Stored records
----

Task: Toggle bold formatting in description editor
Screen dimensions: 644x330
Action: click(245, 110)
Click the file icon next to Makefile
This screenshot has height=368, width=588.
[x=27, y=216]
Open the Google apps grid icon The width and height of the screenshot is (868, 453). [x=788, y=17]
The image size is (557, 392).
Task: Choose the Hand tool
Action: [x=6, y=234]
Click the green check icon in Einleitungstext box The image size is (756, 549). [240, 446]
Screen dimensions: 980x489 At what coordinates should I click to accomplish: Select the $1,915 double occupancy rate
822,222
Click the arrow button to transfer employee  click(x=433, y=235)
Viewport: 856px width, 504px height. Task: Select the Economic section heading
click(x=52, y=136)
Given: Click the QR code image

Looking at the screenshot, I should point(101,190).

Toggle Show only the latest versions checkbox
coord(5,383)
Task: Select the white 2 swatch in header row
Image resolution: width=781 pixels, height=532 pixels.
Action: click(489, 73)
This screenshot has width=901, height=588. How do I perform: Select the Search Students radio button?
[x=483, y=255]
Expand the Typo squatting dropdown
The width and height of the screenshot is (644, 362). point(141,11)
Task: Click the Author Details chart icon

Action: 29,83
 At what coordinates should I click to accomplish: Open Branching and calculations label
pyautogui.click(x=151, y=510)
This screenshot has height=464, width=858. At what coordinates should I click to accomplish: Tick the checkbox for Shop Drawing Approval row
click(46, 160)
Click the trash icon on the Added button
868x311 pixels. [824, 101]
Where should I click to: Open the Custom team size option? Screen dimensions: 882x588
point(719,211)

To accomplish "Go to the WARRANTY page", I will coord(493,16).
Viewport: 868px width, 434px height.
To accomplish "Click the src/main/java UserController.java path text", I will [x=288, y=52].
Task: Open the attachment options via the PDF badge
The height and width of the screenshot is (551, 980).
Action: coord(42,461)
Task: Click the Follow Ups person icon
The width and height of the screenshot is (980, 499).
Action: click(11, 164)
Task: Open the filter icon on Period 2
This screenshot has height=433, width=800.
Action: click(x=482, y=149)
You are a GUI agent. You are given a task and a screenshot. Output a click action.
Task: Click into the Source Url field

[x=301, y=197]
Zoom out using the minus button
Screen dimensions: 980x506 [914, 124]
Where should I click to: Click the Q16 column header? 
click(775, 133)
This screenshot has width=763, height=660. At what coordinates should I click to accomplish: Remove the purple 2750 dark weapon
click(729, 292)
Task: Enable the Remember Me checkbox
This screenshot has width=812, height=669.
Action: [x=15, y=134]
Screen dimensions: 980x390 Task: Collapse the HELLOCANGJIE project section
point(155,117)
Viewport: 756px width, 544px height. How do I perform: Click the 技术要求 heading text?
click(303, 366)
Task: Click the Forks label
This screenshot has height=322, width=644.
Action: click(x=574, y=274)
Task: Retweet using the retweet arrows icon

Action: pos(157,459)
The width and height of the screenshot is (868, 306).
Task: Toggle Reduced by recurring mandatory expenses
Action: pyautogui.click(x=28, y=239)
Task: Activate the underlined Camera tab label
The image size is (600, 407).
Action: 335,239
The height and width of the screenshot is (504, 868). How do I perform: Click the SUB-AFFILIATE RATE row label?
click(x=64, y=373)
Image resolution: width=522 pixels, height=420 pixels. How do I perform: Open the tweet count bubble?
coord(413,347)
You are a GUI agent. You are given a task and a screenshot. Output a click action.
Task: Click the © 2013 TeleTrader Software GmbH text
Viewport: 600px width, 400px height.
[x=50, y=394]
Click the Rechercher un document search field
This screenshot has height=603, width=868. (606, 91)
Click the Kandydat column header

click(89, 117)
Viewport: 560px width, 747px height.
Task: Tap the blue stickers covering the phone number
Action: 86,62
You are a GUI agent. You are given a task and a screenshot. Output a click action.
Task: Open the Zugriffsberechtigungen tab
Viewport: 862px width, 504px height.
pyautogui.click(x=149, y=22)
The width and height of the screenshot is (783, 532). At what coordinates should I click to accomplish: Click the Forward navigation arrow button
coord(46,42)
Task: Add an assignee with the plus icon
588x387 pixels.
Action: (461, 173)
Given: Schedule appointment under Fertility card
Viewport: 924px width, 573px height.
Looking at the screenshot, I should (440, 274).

----

__Task details__. Each entry needs to be copied out exactly.

__Worked solution__.
Task: Toggle bold formatting in description editor
Screen dimensions: 644x330
Action: click(245, 110)
Click the file icon next to Makefile
This screenshot has height=368, width=588.
[x=27, y=216]
Open the Google apps grid icon The width and height of the screenshot is (868, 453). [x=788, y=17]
The image size is (557, 392).
Task: Choose the Hand tool
Action: [x=6, y=234]
Click the green check icon in Einleitungstext box The image size is (756, 549). [240, 446]
Screen dimensions: 980x489 At what coordinates should I click to accomplish: Select the $1,915 double occupancy rate
822,222
Click the arrow button to transfer employee  click(x=433, y=235)
Viewport: 856px width, 504px height. Task: Select the Economic section heading
click(x=52, y=136)
Given: Click the QR code image

Looking at the screenshot, I should point(101,190).

Toggle Show only the latest versions checkbox
coord(5,383)
Task: Select the white 2 swatch in header row
Image resolution: width=781 pixels, height=532 pixels.
Action: click(489, 73)
This screenshot has width=901, height=588. How do I perform: Select the Search Students radio button?
[x=483, y=255]
Expand the Typo squatting dropdown
The width and height of the screenshot is (644, 362). point(141,11)
Task: Click the Author Details chart icon

Action: 29,83
 At what coordinates should I click to accomplish: Open Branching and calculations label
pyautogui.click(x=151, y=510)
This screenshot has height=464, width=858. At what coordinates should I click to accomplish: Tick the checkbox for Shop Drawing Approval row
click(46, 160)
Click the trash icon on the Added button
868x311 pixels. [824, 101]
Where should I click to: Open the Custom team size option? Screen dimensions: 882x588
point(719,211)

To accomplish "Go to the WARRANTY page", I will coord(493,16).
Viewport: 868px width, 434px height.
To accomplish "Click the src/main/java UserController.java path text", I will [x=288, y=52].
Task: Open the attachment options via the PDF badge
The height and width of the screenshot is (551, 980).
Action: coord(42,461)
Task: Click the Follow Ups person icon
The width and height of the screenshot is (980, 499).
Action: click(11, 164)
Task: Open the filter icon on Period 2
This screenshot has height=433, width=800.
Action: click(x=482, y=149)
You are a GUI agent. You are given a task and a screenshot. Output a click action.
Task: Click into the Source Url field

[x=301, y=197]
Zoom out using the minus button
Screen dimensions: 980x506 [914, 124]
Where should I click to: Click the Q16 column header? 
click(775, 133)
This screenshot has width=763, height=660. At what coordinates should I click to accomplish: Remove the purple 2750 dark weapon
click(729, 292)
Task: Enable the Remember Me checkbox
This screenshot has width=812, height=669.
Action: [x=15, y=134]
Screen dimensions: 980x390 Task: Collapse the HELLOCANGJIE project section
point(155,117)
Viewport: 756px width, 544px height. How do I perform: Click the 技术要求 heading text?
click(303, 366)
Task: Click the Forks label
This screenshot has height=322, width=644.
Action: click(x=574, y=274)
Task: Retweet using the retweet arrows icon

Action: pos(157,459)
The width and height of the screenshot is (868, 306).
Task: Toggle Reduced by recurring mandatory expenses
Action: pyautogui.click(x=28, y=239)
Task: Activate the underlined Camera tab label
The image size is (600, 407).
Action: 335,239
The height and width of the screenshot is (504, 868). How do I perform: Click the SUB-AFFILIATE RATE row label?
click(x=64, y=373)
Image resolution: width=522 pixels, height=420 pixels. How do I perform: Open the tweet count bubble?
coord(413,347)
You are a GUI agent. You are given a task and a screenshot. Output a click action.
Task: Click the © 2013 TeleTrader Software GmbH text
Viewport: 600px width, 400px height.
[x=50, y=394]
Click the Rechercher un document search field
This screenshot has height=603, width=868. (606, 91)
Click the Kandydat column header

click(89, 117)
Viewport: 560px width, 747px height.
Task: Tap the blue stickers covering the phone number
Action: 86,62
You are a GUI agent. You are given a task and a screenshot. Output a click action.
Task: Open the Zugriffsberechtigungen tab
Viewport: 862px width, 504px height.
pyautogui.click(x=149, y=22)
The width and height of the screenshot is (783, 532). At what coordinates should I click to accomplish: Click the Forward navigation arrow button
coord(46,42)
Task: Add an assignee with the plus icon
588x387 pixels.
Action: (461, 173)
Given: Schedule appointment under Fertility card
Viewport: 924px width, 573px height.
Looking at the screenshot, I should (440, 274).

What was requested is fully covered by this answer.